Not an expert or a vet or anything but i have heard my eniter life that chocolate was bad for dogs and caused heart problems.


----------



## HGB (Sep 26, 2007)

gottagrow_420 said:
			
		

> Not an expert or a vet or anything but i have heard my eniter life that chocolate was bad for dogs and caused heart problems.



So have I but our vet said make her happy any way you can in the last part of her life  

without the weed we had to carry her outside to do her thing and with weed she could walk on her own  

It's not like she had brownies daily or the such just when she couldn't move about and needed pain relief


----------



## Homemadegravity (Sep 26, 2007)

Dogs can eat chocolate, just not cooking chocolate. If you give him a hoho, or a curly wurly or a kitkat it wont hurt them, unless he/she is given so much their stomach explodes. I only know this from working in a vet/ dog sitting service.

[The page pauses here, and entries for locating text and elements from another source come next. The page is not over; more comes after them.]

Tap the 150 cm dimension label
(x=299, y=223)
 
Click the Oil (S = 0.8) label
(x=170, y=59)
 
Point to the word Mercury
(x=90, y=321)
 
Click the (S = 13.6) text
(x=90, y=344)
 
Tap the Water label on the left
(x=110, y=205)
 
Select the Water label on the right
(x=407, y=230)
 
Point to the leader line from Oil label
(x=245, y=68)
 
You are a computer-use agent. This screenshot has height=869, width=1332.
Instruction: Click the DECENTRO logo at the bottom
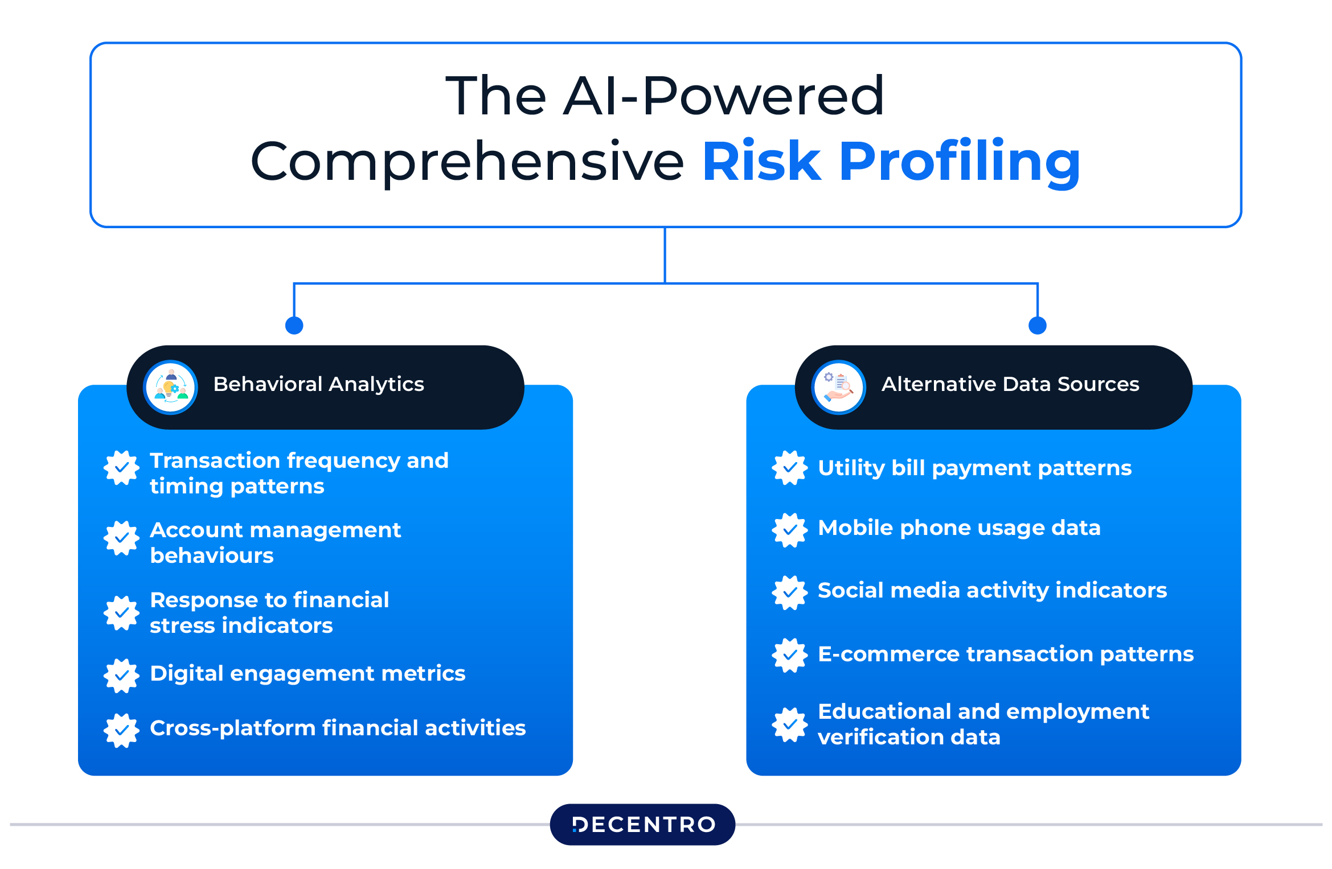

And my dog has raided my munchie drawer on occasion, now we have to put a child proof lock on it. 
 Im just not sure animals would have the same receptors in their brain as we do that the cannabinoids work on when we get high. But animals do naturally produce endogenous cannabinoids which is one of the 3 general type of cannabinoids. http://en.wikipedia.org/wiki/Cannabinoid#Endogenous_cannabinoids
 Looks like Ill have to do a little research on this subject just because you all got me curious now. And just so im clear here I do not get my dogs high, if they want to leave our smoking room they can and do. I dont force it on them, IMO it would be like getting a little kid high but like I said its my opinion. But I will do some looking around and fiind out the truth.


----------



## metalchick832 (Sep 26, 2007)

I know dogs that eat pot too.

But, my husband used to get his cat high when it was a kitten.  He doesn't do it anymore, but the cat now has VERY SEVERE breathing and allergy problems.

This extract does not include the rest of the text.